Definition:
The $\omega$-limit set $L_{\omega}\left ( x \right )$ of $x \in \mathbb{M}$ >is the set of $y \in \mathbb{M}$ which for each y there exists a strictly increasing unbounded sequence of times
$t_{0}<t_{1}<t_{2}<\cdot \cdot \cdot $
such that $\lim_{n\rightarrow \infty}\left \| \Psi_{t_{n}}\left ( x \right )-y \right \|=0$
Definition:
Let $S\subseteq \mathbb{M}$ be an invariant set.

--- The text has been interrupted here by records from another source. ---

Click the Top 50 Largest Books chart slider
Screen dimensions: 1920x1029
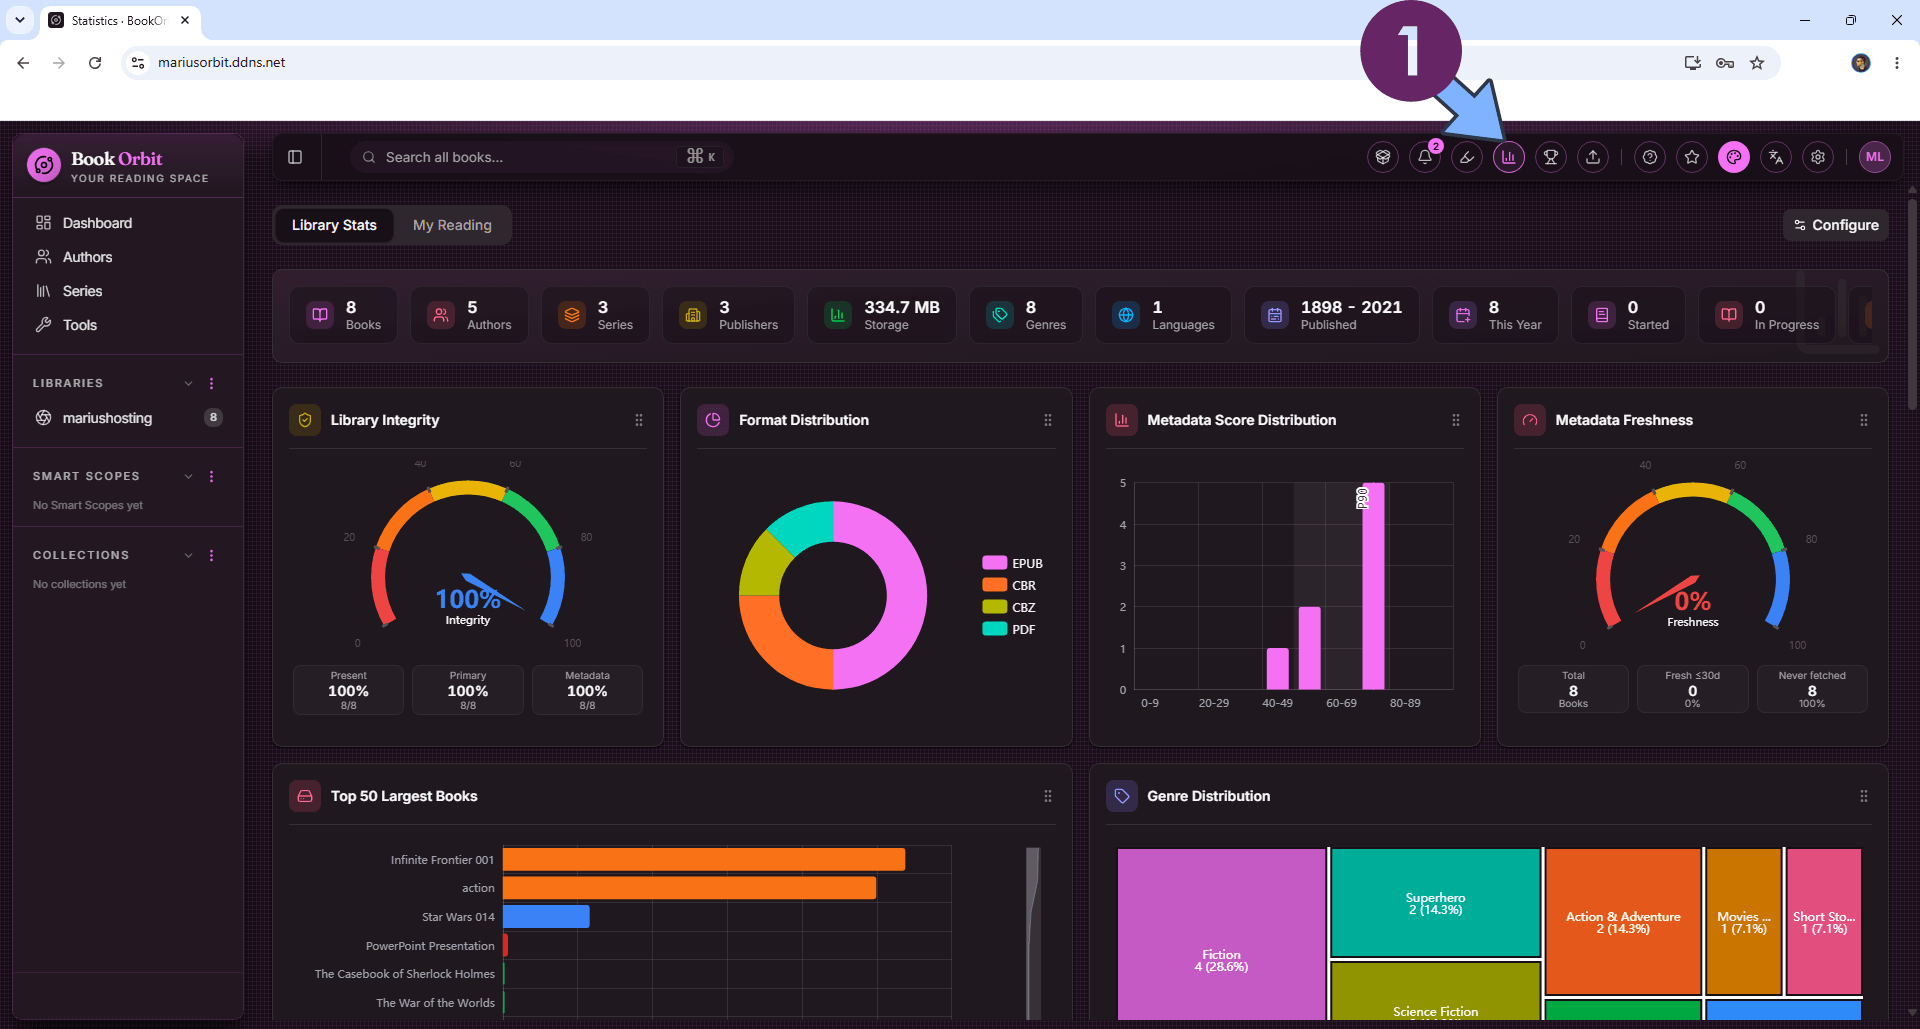click(1033, 932)
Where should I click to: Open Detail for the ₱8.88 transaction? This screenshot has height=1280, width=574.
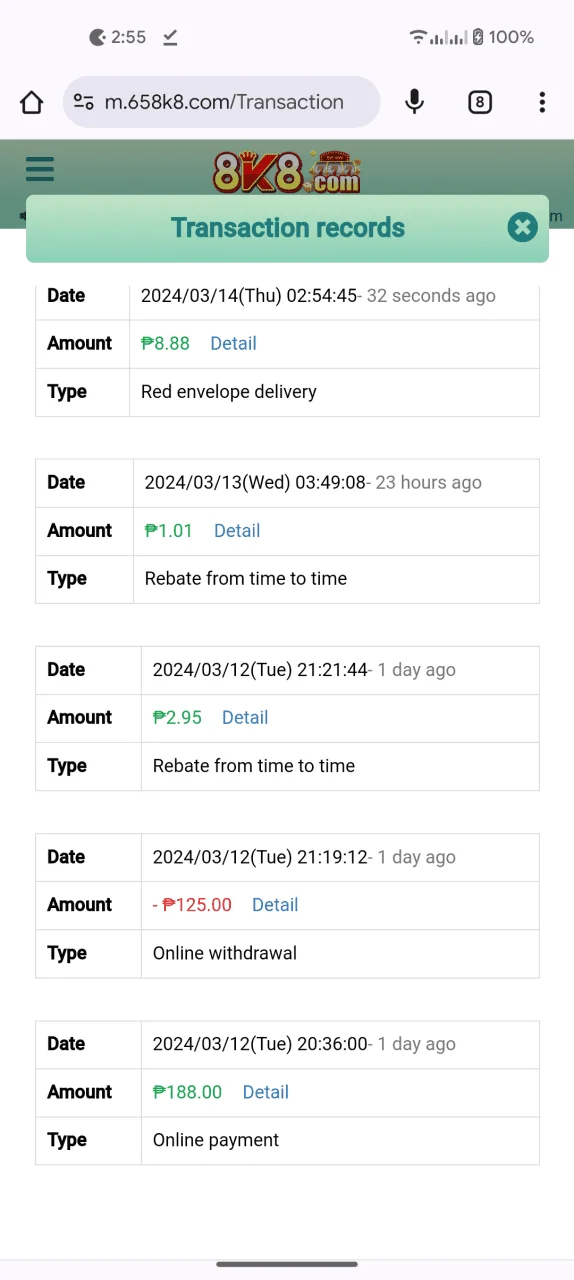tap(233, 343)
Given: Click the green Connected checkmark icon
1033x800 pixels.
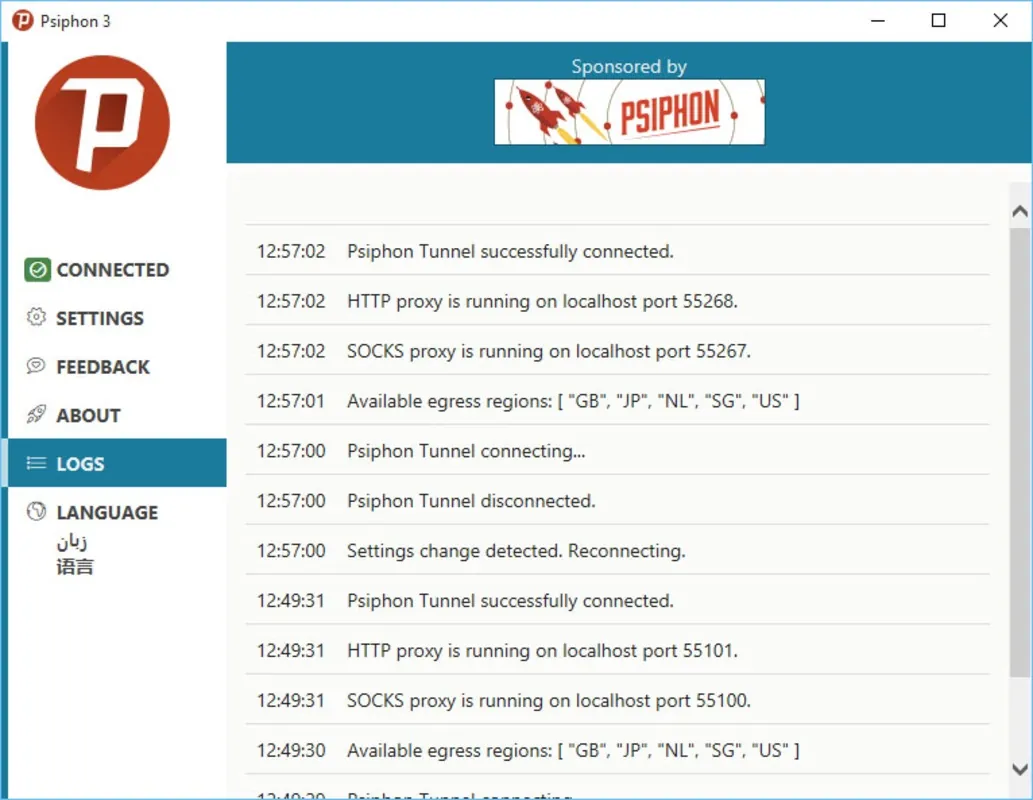Looking at the screenshot, I should pos(38,270).
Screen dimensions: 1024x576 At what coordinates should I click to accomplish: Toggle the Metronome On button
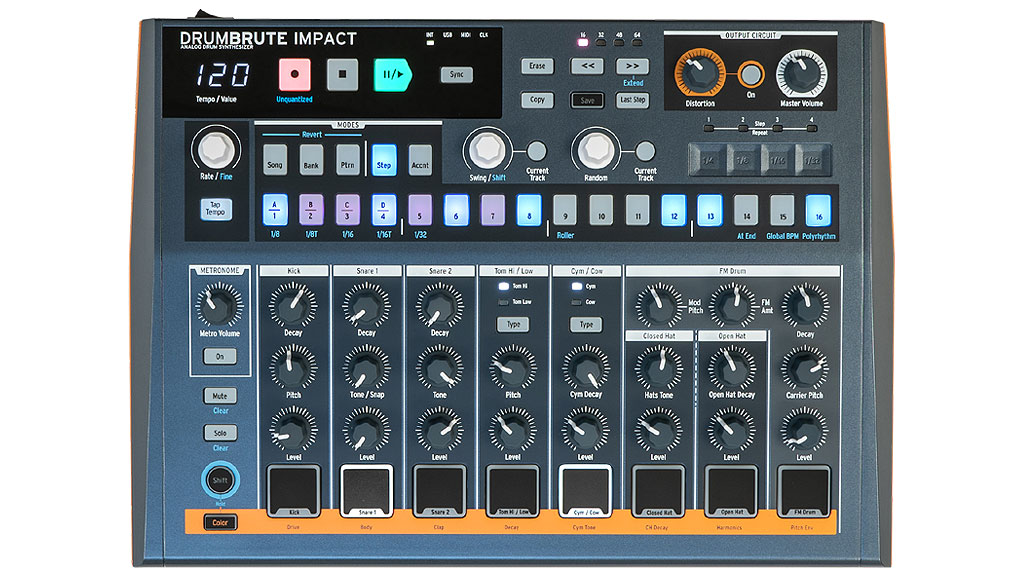coord(219,356)
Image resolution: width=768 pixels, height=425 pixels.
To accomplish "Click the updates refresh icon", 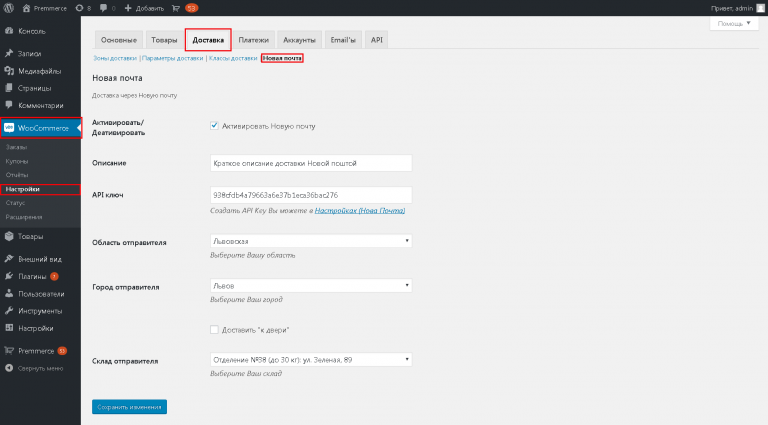I will (x=79, y=8).
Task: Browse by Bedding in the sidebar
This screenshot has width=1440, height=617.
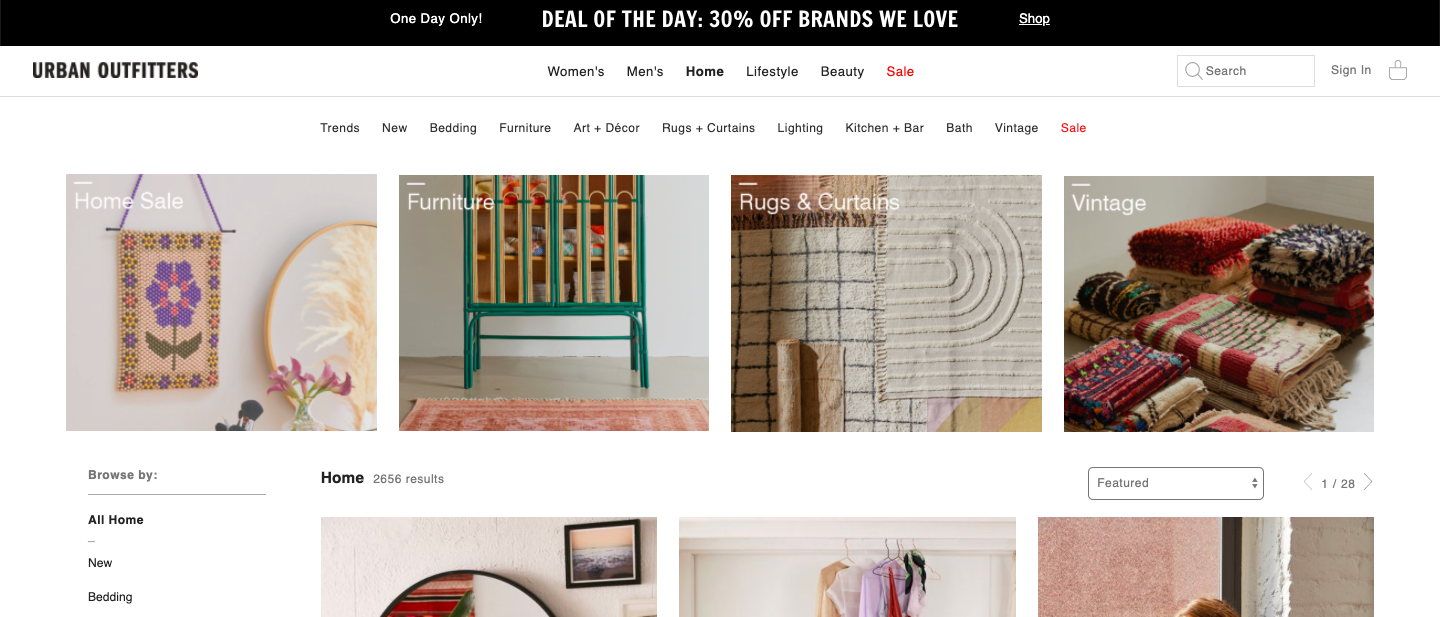Action: pyautogui.click(x=110, y=597)
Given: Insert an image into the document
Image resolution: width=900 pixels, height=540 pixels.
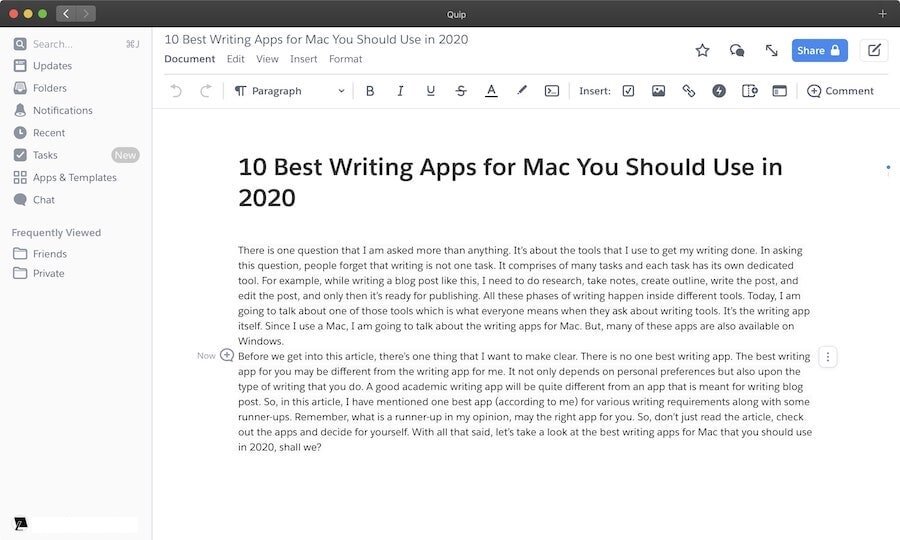Looking at the screenshot, I should coord(658,91).
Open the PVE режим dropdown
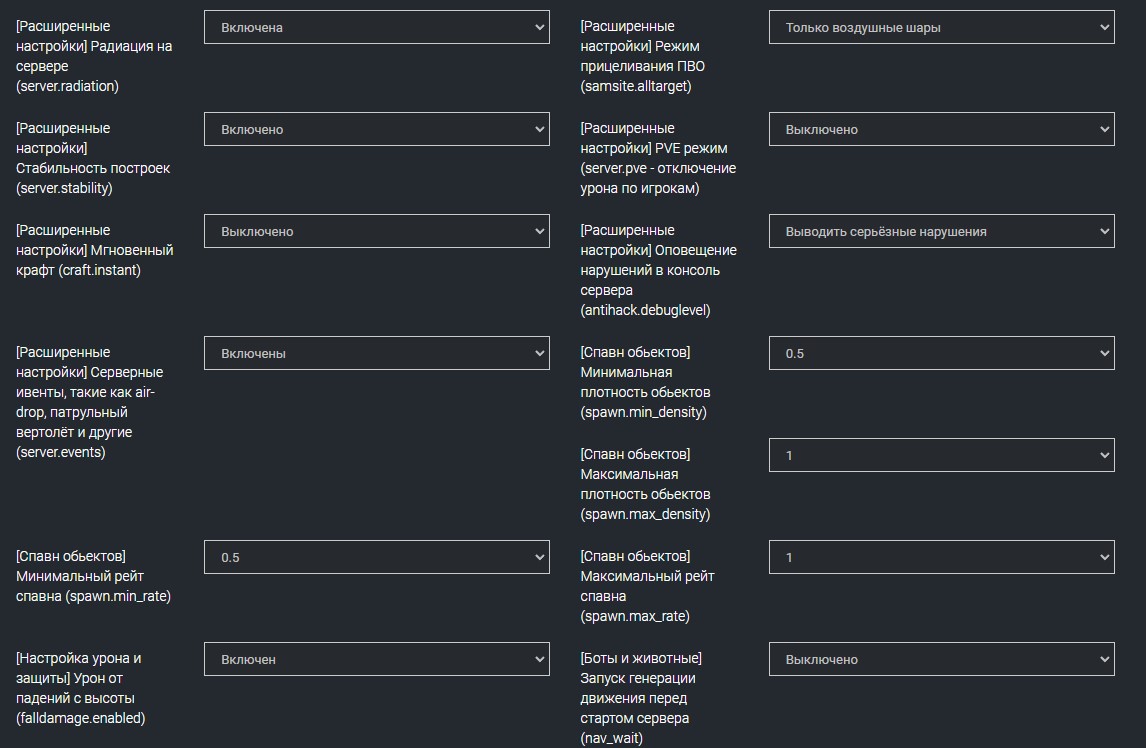The height and width of the screenshot is (748, 1146). 941,128
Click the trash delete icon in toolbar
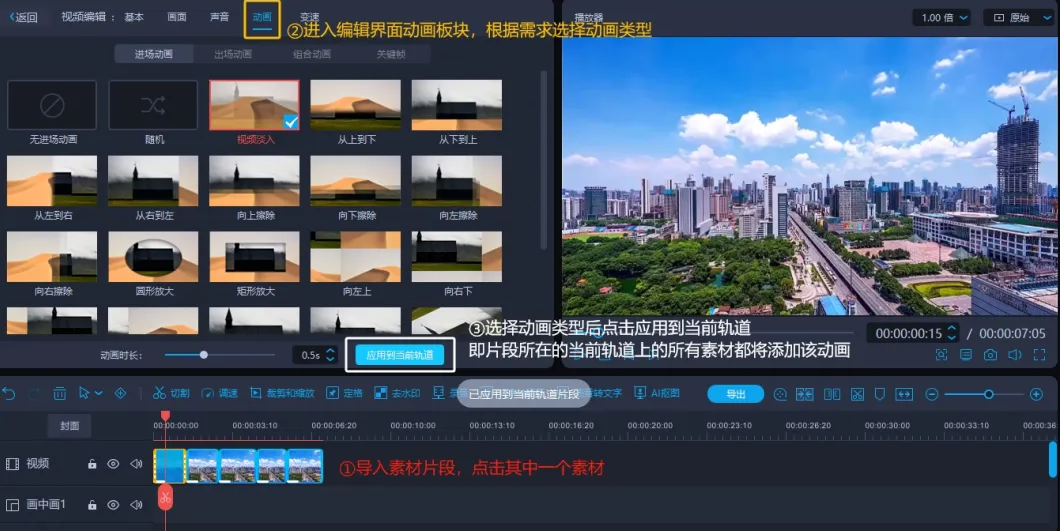The width and height of the screenshot is (1060, 531). click(60, 394)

$W^{s}_{s}\left ( S \right )=\left \{ y \in\mathbb{M}:L_{\omega}\left ( y \right )\subseteq S \right \}$
-inset, stable set, stable manifold
and
$W^{u}\left ( S \right )=\left \{ y \in \mathbb{M}:L_{\alpha}\left ( y \right )\subseteq S \right \}$
-outset, unstable set, unstable manifold
I would like to request for a more contextual explanation of the above definition. Would someone kindly do so? Geometrical intuition would be even helpful. Thanks in advance.
That is an unusual way of describing stable/unstable manifolds, and actually wrong in general.
How about say $x'=-x^2$ that has no stable manifold but that according to this definition has? Simply it is not standard (nor correct).
On the other hand, the intuition is clear: stable manifolds of $S$ should more or less be (although in general are not) the set of points that converge to the set $S$.